I think its good to talk about your feelings, get em out there, put em in the universe you know? I soemtimes feel like I'm not supposed to say I'm scared or uncomfortable because I'm such a natural birth junkie and we're supposed to be all happy and in love with birth and labor and woman-ness (which I am most of the time) But dammit, sometimes I want to be able to take a poo without it taking half an hour, or not have to pee every five minutes, or not have to think about another head coming out of my hooha! Most of us porbably feel this way at one time or another - I think its totally normal, especially once you start getting into third and fourth pregnancies.

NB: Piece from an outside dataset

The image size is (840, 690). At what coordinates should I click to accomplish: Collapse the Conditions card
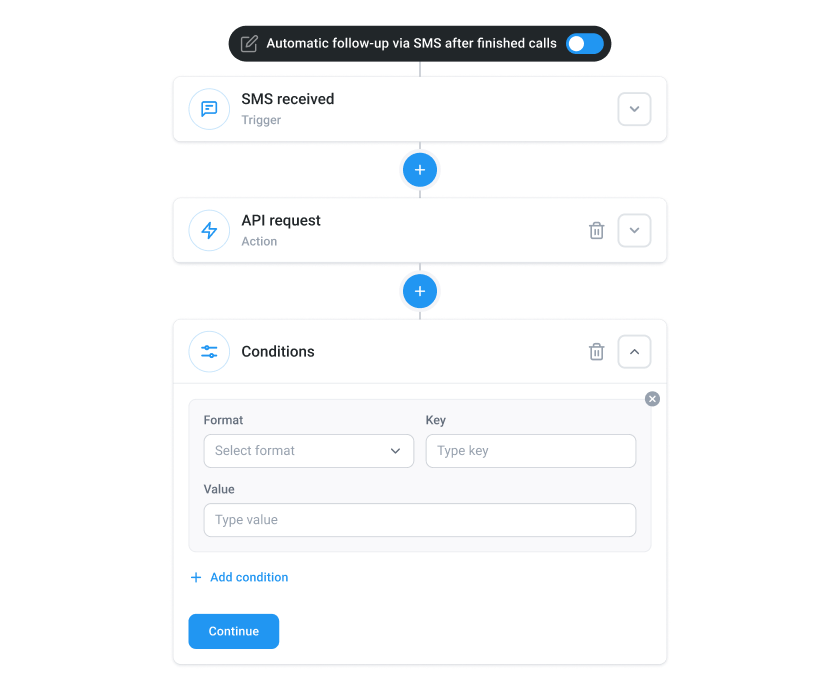click(x=634, y=351)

Ok, now I'm totally rambling and you probably all think I'm a freak....Just wanted to let you know I'm right there with you from time to time. Please keep talking about your feelings, I think you'll find it really helps. I also take herb farm's "feel good" tincture when I'm feeling really down, low energy, as well as flax, chlorophyll and some other stuff. It really helps. Take care
post #116 of 201
Ok, I made it back, sorry I didn't respond sooner to your questions. Hurricane Ivan knocked out our power for a few days. And thanks, Tiff, for answering the question. The cause of our friend's baby's death was not birth related, but Tiff's right on about what my concern is. I know how my dh and I are and we are inclined to err on the side of "my kid is fine" rather than "what could be wrong." Which is great unless there is something wrong that you just don't see.

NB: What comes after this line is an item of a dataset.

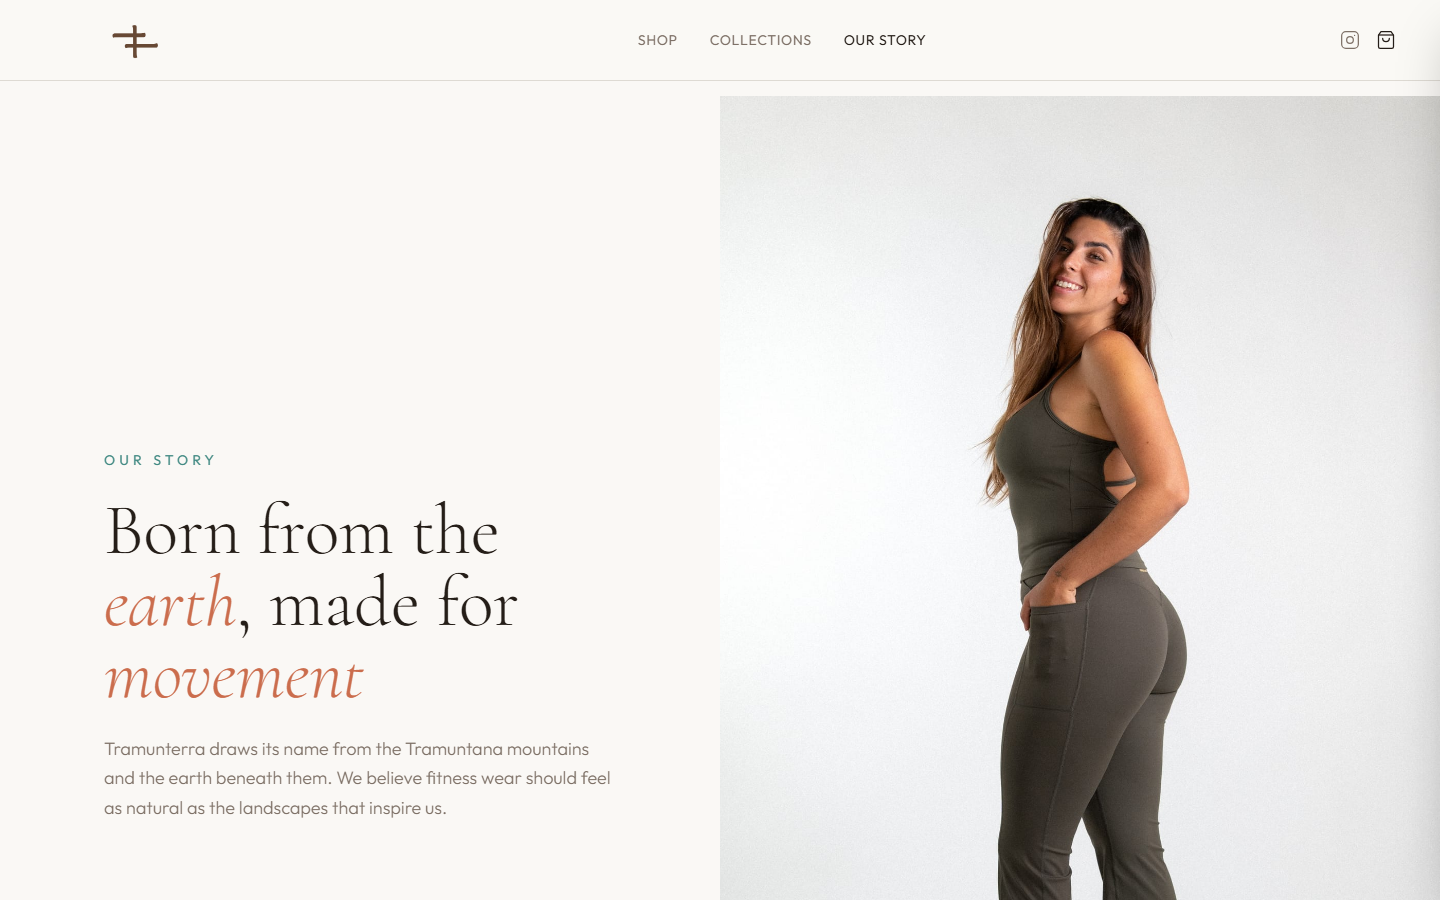
Task: Click the headline line 'Born from the'
Action: 301,531
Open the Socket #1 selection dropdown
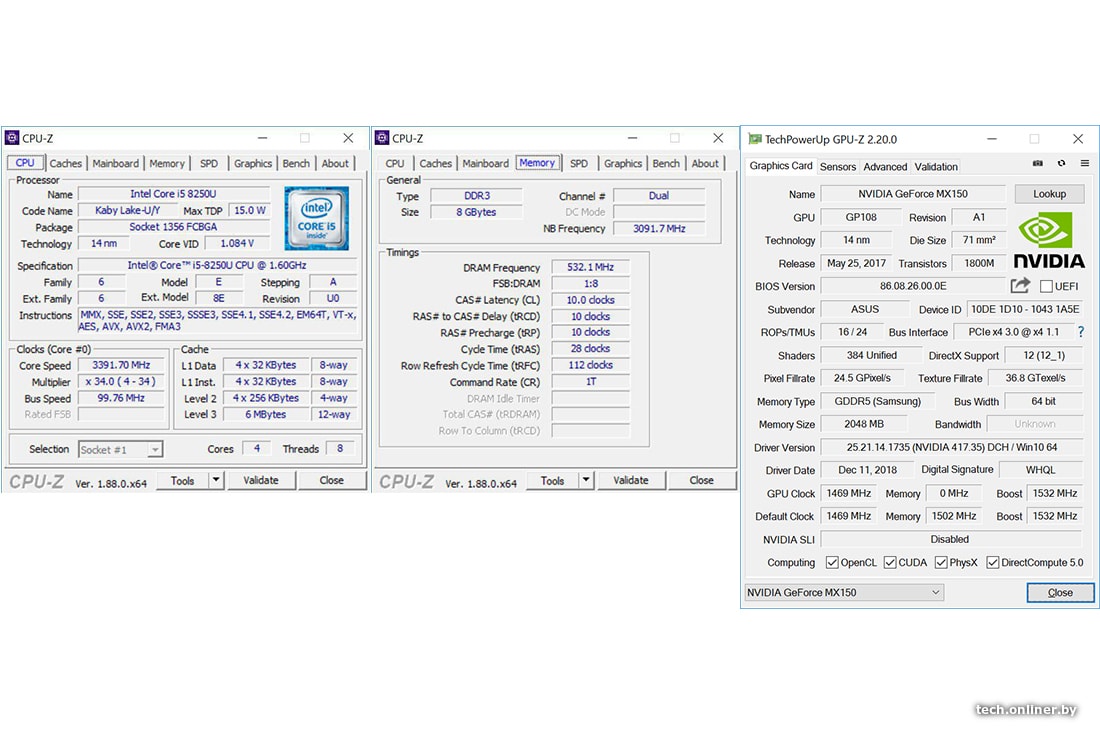This screenshot has width=1100, height=733. coord(121,450)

My friend that we're talking about here made a really good suggestion...that I take a class or two on neonatal health/distress signs. There is a midwifery practice that offers things like that to the lay midwives in our community so I could probably just jump into one of those classes. Then I might feel more at ease with the immediate evaluation and can wait to have the baby checked later if we want.
post #117 of 201
sonya~hopefully the electricity was the worst of it for you...and glad to hear you have that back!
post #118 of 201
Jennifer!! Much congratulations on the birth of your son Avery

Enjoy your babymoon

Amy
post #119 of 201
Jessemomme, where are you??!?!?!??!!
post #120 of 201

Anxiously awaiting labor to start

Oh boy, I'm big and pregnant and just ready to have this baby. According to due dates (I'm pretty sure of when I conceived), I am 6 days "late". I just thought I'd have my baby by now and sometimes it's a tad bit disheartening. Obviously I will have a baby eventually, so there's not reason to be upset about it, but I'm just getting so darn anxious over here. I guess it's a big lesson in giving up control....I certainly can't control when this labor will start (not that I'd even want to), so I just need to keep on keepin' on as usual and just let it happen when it happens. Ds was 6 days late, and dd was 1 day early...they all have their own time of readiness. I guess my biggest thing is knowing that the longer this baby stays in, the bigger he/she will be....ds was 9lbs and dd was a nice 7'10...do I really want to be pushing a 10 lb'er out??? Alrighty, enough whining from me.....Anyone want to send out some labor vibes this way??